(GOAL OF THE EXERCISE): Pull every line with "video" from the entries below.

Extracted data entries
# # # # # # #

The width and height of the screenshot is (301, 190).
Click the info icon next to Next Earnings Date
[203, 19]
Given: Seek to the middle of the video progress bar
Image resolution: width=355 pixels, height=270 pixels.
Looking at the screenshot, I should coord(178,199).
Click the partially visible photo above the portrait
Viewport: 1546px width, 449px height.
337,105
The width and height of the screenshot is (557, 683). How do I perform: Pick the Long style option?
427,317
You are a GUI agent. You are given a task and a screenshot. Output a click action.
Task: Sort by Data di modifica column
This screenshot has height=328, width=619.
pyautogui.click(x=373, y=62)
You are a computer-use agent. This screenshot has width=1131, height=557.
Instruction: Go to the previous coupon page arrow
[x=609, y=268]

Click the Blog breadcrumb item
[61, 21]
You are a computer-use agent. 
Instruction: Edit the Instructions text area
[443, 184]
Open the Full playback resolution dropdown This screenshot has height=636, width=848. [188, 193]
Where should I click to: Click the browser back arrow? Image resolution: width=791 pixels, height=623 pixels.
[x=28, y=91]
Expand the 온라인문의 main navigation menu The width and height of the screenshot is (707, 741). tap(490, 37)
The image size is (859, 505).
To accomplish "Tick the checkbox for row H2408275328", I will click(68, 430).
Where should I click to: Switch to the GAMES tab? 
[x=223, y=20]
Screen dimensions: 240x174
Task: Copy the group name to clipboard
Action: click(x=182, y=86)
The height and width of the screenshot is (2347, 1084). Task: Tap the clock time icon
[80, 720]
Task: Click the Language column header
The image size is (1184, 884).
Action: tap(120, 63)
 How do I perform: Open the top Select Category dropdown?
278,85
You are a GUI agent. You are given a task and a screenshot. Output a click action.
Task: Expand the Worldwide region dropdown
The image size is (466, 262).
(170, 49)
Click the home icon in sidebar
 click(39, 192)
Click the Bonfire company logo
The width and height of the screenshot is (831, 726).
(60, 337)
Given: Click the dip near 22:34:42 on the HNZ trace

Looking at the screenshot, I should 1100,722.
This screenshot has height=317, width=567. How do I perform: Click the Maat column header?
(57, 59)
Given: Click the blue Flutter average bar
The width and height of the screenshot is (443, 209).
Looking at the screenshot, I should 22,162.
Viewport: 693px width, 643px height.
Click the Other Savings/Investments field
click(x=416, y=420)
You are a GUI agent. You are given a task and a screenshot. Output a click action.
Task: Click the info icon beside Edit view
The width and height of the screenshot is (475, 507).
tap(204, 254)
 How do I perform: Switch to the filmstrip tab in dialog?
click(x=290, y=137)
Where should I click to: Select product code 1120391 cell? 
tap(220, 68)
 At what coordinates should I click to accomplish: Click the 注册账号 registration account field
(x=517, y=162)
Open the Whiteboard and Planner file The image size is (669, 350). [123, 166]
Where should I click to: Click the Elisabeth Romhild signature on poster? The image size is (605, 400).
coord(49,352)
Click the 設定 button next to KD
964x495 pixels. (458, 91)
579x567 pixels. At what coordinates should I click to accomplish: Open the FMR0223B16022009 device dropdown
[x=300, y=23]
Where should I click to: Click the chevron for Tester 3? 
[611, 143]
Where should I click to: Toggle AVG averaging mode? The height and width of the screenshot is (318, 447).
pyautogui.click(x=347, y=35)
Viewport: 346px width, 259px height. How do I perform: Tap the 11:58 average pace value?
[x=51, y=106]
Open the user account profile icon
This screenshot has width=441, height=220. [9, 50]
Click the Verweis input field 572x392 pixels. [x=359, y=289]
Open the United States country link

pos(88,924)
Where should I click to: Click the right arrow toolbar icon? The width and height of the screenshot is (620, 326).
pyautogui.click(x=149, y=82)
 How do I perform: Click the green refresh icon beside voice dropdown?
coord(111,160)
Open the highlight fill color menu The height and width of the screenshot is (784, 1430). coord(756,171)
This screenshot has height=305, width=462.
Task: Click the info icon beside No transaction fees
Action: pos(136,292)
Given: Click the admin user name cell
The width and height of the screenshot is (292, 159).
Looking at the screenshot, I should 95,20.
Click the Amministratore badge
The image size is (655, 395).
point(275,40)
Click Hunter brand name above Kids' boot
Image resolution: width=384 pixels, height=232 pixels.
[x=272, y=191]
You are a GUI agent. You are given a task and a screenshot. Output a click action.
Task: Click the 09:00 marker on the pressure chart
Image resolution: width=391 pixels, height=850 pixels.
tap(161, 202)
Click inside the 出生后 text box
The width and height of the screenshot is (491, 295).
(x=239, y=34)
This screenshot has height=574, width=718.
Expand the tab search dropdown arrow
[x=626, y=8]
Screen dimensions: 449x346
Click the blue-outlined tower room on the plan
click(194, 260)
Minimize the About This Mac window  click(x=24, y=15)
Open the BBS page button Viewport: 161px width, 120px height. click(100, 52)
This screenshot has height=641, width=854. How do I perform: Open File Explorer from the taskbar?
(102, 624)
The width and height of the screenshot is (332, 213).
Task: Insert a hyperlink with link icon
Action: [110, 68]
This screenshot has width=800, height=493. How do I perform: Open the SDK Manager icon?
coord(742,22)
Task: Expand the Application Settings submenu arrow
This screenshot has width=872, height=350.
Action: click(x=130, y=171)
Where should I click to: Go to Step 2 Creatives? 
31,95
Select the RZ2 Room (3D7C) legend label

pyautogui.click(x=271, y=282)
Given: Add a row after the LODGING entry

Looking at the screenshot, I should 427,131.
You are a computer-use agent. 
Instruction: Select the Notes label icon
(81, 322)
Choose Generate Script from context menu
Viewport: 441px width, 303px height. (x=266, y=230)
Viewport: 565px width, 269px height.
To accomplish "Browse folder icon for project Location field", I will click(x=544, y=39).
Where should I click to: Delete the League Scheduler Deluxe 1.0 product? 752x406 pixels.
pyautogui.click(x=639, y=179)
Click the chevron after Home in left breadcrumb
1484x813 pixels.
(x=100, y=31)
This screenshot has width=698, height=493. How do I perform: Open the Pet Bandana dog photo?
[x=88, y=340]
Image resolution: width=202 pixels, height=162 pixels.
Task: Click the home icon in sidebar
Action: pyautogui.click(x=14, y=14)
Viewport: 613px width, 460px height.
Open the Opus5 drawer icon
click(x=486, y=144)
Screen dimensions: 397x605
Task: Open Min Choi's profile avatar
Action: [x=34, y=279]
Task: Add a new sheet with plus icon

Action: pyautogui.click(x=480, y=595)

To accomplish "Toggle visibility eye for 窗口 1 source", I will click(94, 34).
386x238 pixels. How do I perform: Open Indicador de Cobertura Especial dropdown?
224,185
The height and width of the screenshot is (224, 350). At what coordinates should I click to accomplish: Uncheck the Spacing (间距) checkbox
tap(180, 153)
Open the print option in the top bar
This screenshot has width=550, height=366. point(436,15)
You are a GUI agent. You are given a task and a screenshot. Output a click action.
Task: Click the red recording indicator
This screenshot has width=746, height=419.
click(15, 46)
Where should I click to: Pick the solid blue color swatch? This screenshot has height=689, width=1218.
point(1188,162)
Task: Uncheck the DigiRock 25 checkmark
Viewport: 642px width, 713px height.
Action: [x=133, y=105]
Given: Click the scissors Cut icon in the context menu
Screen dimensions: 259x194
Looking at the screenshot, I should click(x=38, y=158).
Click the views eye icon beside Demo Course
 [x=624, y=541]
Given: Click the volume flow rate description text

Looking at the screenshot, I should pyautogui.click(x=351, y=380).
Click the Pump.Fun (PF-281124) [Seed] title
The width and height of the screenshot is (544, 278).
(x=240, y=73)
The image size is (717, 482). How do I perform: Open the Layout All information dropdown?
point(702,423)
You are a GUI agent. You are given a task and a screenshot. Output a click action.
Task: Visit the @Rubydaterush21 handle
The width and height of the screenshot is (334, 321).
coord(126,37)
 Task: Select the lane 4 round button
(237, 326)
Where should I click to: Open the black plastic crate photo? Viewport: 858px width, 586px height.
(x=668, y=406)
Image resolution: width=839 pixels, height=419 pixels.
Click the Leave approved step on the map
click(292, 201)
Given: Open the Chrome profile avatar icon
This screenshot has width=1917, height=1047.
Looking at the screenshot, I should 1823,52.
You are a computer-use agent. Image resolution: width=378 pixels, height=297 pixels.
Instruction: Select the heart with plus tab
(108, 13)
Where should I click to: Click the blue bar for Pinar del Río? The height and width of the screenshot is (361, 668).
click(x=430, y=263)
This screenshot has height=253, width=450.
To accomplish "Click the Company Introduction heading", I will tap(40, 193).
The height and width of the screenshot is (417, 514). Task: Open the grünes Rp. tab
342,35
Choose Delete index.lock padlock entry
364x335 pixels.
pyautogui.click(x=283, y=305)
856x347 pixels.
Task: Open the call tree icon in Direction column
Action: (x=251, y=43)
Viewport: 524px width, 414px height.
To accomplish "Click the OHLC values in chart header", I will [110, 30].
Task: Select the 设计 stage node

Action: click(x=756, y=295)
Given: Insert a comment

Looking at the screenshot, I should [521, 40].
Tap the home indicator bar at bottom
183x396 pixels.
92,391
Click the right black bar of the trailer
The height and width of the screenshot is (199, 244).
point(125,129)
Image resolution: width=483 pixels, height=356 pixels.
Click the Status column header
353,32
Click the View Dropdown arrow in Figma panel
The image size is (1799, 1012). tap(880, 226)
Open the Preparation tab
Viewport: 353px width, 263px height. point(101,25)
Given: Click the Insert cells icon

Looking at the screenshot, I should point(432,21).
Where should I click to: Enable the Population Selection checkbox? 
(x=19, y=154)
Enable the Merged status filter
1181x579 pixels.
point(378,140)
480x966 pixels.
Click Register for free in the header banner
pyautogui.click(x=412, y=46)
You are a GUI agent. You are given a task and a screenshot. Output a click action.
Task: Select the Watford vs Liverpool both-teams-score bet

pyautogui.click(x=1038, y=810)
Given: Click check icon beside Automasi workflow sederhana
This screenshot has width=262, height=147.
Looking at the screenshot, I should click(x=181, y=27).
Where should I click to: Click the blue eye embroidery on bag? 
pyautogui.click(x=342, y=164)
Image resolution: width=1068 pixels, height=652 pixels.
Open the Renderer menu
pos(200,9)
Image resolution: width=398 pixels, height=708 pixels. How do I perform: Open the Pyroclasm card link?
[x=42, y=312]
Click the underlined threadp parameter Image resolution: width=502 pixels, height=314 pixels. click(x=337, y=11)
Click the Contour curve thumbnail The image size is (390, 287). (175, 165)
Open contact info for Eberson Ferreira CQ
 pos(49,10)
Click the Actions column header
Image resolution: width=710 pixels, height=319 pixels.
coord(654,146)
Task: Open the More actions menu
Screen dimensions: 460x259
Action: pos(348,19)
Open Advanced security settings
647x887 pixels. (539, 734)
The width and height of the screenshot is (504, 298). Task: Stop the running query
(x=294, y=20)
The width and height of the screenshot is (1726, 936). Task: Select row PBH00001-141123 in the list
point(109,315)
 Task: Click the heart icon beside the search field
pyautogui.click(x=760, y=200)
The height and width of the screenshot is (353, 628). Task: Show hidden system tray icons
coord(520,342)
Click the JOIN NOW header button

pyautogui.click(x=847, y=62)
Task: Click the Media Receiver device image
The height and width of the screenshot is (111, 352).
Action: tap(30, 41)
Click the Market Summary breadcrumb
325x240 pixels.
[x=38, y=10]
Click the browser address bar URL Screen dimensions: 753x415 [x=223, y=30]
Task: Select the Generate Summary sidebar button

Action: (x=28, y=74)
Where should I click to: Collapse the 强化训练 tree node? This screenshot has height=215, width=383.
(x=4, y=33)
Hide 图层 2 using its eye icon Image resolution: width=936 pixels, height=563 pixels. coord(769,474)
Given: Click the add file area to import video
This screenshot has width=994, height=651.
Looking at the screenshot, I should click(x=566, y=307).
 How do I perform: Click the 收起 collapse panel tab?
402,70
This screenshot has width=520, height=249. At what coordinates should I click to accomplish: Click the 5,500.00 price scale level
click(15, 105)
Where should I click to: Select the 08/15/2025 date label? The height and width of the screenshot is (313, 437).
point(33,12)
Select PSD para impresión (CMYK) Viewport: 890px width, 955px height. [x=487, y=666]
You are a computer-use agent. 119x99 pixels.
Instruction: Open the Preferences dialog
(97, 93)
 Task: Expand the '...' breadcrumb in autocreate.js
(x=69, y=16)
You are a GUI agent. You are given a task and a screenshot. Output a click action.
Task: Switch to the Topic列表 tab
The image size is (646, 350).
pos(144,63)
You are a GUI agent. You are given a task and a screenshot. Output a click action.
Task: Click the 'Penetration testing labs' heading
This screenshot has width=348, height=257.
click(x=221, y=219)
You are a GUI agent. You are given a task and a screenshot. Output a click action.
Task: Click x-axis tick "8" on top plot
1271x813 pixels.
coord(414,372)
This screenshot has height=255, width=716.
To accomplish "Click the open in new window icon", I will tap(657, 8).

# # # # # # #

(RESPONSE):
Given: Seek to the middle of the video progress bar
Given: Click the add file area to import video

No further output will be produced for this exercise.